Up to now, experiences with bargaining networks in other policy fields and in other countries indicate on the one hand that these networks can indeed promote innovative solutions. On the other hand, bargaining between different actors with very different interests, resources and rationales does not automatically bring about solutions which are for the public good. It rather turned out to put high, maybe impossible demands on all agents involved.

German employment policy does not demand any systematic networking of the three societal sectors as of yet. This is one of the reasons why we still do not know much about the possibilities and limits that tri-sectoral cooperations might present to Third-Sector-Organisations. Even though there many evaluations of Local Partnerships throughout Europe exist already, these primarily aim at practical rather than theoretical knowledge. Notwithstanding the interdependencies between Third Sector and the state have so far mainly been investigated with a focus on economic aspects or in the light of neocorporatist theories. Neither have any satisfying theoretical approaches as to the general functioning of bargaining networks been developed so far. Moreover, Third Sector research suffers from a general lack of theory and inter-disciplinary approaches and it is only beginning to discover the "social economy" as a field of research.


In view of all this, the central question of my dissertation is:

To what extent are Third-Sector-Organisations able to realise their specific advantages within tri-sectoral bargaining networks?

To answer this, two further questions have to be investigated:

1.) In what way is the Third-Sector-Organisation's room for manoeuvre within tri-sectoral bargaining networks enlarged or limited by the specific characteristics of Third-Sector-Organisations such as. their logics of action, their goals, their organisational structure, their ways of financing or their legal forms?

2.) Which characteristics of bargaining networks impede, which ones promote the development of the participating Third-Sector-Organisations?



This analysis will concentrate on Germany, as the object of research is not only very complex but also highly dependent on country-specific conditions.
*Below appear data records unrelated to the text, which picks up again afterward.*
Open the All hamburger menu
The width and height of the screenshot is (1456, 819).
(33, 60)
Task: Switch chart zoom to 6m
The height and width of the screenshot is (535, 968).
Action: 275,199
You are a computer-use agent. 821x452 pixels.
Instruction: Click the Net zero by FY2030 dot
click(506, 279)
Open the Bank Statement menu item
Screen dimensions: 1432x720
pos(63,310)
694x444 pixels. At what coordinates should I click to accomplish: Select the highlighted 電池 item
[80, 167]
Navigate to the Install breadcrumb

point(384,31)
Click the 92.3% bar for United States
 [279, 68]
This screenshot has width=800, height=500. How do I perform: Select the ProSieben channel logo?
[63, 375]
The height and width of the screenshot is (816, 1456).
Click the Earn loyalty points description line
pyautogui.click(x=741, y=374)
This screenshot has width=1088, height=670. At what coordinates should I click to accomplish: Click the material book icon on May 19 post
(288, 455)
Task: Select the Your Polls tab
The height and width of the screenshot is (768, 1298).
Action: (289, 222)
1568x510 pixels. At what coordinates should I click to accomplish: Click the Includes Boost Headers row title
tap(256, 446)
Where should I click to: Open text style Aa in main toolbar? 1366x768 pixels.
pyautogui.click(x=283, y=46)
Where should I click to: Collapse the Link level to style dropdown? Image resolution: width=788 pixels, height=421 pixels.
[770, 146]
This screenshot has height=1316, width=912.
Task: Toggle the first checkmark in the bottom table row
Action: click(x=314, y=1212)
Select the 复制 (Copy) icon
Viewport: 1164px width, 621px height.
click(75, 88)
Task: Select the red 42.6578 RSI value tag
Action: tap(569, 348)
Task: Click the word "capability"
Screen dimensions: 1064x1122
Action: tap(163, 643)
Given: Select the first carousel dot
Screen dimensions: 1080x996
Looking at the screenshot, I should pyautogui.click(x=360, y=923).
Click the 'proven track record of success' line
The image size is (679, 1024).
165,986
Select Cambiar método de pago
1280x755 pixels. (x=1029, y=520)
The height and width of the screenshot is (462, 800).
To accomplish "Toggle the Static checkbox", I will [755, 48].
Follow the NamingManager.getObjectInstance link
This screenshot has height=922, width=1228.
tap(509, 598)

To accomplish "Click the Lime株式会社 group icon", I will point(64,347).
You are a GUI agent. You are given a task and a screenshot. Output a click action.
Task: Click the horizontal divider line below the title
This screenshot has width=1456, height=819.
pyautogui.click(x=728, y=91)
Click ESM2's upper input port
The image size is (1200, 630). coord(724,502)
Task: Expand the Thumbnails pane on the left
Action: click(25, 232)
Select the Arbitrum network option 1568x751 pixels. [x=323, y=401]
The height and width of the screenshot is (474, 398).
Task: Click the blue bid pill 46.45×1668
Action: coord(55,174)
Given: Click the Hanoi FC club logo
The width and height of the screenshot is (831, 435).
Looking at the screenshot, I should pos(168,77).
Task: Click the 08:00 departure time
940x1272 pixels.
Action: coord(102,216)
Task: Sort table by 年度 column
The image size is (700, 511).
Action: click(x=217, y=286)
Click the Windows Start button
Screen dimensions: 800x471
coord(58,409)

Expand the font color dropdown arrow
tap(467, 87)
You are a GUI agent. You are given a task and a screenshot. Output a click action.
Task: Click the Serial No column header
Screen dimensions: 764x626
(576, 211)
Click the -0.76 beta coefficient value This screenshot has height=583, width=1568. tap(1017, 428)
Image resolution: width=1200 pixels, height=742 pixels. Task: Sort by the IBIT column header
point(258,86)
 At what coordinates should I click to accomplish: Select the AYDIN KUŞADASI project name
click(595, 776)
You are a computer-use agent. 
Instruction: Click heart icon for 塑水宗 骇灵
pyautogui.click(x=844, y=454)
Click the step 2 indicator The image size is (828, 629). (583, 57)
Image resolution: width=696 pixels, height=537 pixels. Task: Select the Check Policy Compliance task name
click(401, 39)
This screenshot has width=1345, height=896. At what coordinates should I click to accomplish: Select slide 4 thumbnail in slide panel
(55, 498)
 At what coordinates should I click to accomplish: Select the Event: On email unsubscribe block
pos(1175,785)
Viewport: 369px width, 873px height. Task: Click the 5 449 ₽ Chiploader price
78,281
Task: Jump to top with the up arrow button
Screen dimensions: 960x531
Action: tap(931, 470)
The focus of my research will be the local level, where the special advantages of NPO are most visible and on which current employment strategies of Germany as well as the EU-Commission are aimed.



2. Research Programme

The theoretical part of my work comprehends elaborating relevant theoretical approaches of Third-Sector research, governance theory and network analysis. The next part points out specific conditions of Local Partnership in Germany, such as, above all, German and EU-employment policies and policies for developing local economy. In addition to this the present role of each of the three sectors under investigation within German strategies of promoting employment will be analysed. Moreover the already existing empirical studies about Local Partnership will be interpreted with respect to their contribution to the subjects of this dissertation.

As my object of research has hardly been examined with respect to the questions posed above, I am conducting an empirical study of my own, exploring several Local Partnerships in Germany with qualitative methods of research.


3. Reference to the European Social Model

The possible contribution of this dissertation to a future European Social Model is threefold:

First, the ideal of a comprehensive inclusion into society is pivotal to all concepts of a European Social Model. According to the still widespread values of a "labour society", integration into the labour market seems to be a crucial precondition to this societal inclusion.

Second, the majority of European Welfare States is characterised by having institutionalised cooperative modes of conflict-resolution. The Cooperation within bargaining networks would maintain and develop this mode.

Third and last, another distinct feature of the European Social Model is that actors of civil society are involved in the formation of policies as well as their implementation to a great extent. In view of this the results of my dissertation are also meant to give further clues for the possible role of the Third Sector within a future welfare-mix.